My family lives flights away but my husband's family is within driving distance. We are not isolating and therefore he doesn't want to see his parents, although they want to see us. I see your point that it's up to them, but he doesn't want to feel responsible for getting them sick, since it would be us (and our choices) that would likely lead to it since they are otherwise isolating. My question to you is - do you truly think you'd just shrug and say, well, they're adults and it was their choice if they got sick from visiting you?


Why are you treating the grandparents like they are kids? They understand the risks and are willing to take that risk because they view not seeing the grandkids as more benefit than the risk. So is your husband going to band them for 1-2 years because of Covid, likely longer because there is a low chance of a truly effective vaccine by then. When is it going to end? What about their mental health and or possibly growing resentment with you keeping them away from the grandkids?

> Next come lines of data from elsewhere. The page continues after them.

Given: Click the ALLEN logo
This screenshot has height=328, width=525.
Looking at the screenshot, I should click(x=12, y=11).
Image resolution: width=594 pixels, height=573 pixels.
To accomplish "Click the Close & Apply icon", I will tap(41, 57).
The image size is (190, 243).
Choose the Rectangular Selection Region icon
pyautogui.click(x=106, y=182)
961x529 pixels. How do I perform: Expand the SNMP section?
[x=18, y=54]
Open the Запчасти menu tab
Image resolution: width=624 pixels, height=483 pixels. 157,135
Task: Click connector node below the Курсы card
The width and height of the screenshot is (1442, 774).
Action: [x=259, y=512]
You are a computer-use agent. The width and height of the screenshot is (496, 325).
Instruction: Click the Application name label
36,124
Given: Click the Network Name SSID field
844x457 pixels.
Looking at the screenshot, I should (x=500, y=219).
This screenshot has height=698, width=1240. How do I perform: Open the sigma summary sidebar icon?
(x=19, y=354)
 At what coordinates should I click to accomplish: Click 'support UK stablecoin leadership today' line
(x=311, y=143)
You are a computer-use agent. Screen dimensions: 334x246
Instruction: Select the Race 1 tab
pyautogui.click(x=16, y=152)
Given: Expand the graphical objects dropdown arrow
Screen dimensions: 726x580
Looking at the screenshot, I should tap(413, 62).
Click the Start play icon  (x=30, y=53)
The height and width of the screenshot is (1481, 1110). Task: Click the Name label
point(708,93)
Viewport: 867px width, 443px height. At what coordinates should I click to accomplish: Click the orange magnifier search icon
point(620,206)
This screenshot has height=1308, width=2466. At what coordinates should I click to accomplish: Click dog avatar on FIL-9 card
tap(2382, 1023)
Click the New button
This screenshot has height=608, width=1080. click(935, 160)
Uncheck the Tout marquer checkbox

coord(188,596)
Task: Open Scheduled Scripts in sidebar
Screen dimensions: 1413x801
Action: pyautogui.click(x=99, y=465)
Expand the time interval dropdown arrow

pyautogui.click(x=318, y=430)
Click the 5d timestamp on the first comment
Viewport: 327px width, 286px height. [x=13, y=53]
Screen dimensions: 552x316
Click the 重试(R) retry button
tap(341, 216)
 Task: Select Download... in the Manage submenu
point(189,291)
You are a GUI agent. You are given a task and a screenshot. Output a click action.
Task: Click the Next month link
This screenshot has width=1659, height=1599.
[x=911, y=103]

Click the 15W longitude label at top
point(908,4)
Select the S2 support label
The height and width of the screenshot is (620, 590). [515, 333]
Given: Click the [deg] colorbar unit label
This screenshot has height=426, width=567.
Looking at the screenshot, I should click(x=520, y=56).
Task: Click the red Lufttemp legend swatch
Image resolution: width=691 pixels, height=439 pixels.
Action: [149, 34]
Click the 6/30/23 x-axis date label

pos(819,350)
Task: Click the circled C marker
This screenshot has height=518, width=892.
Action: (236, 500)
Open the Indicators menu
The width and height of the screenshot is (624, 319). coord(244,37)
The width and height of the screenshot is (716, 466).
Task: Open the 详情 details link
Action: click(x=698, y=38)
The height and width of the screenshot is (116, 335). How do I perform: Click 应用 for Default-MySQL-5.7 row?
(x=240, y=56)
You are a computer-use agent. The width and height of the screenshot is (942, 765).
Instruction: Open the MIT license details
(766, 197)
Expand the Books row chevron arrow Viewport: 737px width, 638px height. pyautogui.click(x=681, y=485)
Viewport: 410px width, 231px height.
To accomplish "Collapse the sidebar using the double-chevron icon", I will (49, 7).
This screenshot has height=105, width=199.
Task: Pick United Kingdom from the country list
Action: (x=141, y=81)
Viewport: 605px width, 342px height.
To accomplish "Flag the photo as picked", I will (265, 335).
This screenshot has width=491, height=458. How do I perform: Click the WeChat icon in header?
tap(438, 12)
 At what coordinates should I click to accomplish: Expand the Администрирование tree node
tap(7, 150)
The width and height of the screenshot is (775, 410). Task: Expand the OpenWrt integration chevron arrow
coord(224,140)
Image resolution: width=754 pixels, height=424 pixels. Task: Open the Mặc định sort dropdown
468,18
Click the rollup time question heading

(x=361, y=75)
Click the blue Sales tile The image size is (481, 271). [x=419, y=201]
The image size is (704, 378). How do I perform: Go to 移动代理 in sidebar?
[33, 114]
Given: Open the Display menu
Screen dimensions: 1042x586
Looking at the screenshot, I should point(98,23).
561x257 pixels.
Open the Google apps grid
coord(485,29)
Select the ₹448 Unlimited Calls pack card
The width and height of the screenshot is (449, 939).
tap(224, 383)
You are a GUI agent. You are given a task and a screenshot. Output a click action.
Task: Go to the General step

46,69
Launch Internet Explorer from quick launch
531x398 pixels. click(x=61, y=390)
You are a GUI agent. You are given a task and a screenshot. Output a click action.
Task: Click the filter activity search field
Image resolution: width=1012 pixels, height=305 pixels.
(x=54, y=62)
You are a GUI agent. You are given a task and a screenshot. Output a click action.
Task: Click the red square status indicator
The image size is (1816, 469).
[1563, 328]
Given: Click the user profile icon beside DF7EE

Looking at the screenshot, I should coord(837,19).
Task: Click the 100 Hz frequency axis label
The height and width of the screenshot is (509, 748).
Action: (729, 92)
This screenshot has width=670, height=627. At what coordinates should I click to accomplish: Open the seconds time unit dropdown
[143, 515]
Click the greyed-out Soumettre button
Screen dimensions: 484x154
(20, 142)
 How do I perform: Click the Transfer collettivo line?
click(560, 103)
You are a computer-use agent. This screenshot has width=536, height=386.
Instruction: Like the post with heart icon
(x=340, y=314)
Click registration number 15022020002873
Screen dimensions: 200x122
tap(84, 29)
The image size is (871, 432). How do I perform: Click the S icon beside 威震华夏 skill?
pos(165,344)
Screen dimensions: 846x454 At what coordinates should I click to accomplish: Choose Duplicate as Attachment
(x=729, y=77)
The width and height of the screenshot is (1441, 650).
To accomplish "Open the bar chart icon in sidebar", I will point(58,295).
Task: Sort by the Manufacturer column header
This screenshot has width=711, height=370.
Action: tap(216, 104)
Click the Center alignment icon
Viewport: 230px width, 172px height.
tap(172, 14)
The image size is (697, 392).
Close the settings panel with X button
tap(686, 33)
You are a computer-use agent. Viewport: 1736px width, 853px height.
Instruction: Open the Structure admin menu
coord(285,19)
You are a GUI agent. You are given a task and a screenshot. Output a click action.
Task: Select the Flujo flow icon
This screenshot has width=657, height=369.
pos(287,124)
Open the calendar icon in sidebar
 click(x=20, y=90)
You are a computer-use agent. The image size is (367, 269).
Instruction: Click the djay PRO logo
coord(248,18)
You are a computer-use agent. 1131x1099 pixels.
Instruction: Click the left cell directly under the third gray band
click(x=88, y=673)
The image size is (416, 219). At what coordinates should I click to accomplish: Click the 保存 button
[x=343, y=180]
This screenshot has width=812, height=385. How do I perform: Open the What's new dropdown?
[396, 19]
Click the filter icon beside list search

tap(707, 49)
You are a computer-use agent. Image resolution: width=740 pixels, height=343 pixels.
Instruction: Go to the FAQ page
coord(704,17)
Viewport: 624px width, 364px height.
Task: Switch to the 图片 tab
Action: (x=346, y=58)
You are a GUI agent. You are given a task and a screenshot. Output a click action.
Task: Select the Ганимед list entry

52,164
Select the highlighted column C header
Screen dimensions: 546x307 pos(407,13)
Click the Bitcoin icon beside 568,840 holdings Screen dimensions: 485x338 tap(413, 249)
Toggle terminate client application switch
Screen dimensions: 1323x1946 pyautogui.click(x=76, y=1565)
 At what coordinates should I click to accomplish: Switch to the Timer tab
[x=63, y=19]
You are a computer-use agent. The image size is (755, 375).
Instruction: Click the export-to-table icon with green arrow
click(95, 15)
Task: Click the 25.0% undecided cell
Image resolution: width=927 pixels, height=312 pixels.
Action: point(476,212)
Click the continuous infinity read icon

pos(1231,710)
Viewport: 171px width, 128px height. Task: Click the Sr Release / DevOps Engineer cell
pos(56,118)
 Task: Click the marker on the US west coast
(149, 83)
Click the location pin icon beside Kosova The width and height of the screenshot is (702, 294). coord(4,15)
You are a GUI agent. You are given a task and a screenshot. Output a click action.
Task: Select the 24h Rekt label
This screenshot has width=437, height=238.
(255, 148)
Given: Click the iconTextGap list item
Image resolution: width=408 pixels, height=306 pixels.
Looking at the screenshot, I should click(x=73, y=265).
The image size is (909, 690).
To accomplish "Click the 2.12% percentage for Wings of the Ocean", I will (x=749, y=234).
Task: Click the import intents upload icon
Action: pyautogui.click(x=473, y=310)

They are not stupid. They are not children. They know the risk and are willing to take them. You can minimize the risk by meeting outside more than 6ft. away, etc... But you do you.

I’m a physician, my father is a physician. He knows the risk well and are willing to accept it. We try to keep our distance. The bottom line is don’t touch your face unless you wash your hands and keep a safe distance outside. It’s not hard to negate the risk if you are that risk adverse.
Anonymous
We are seeing my local inlaws now, but not sure what we will do when my kids go back to school 2 days a week. We will modify our behavior for sure.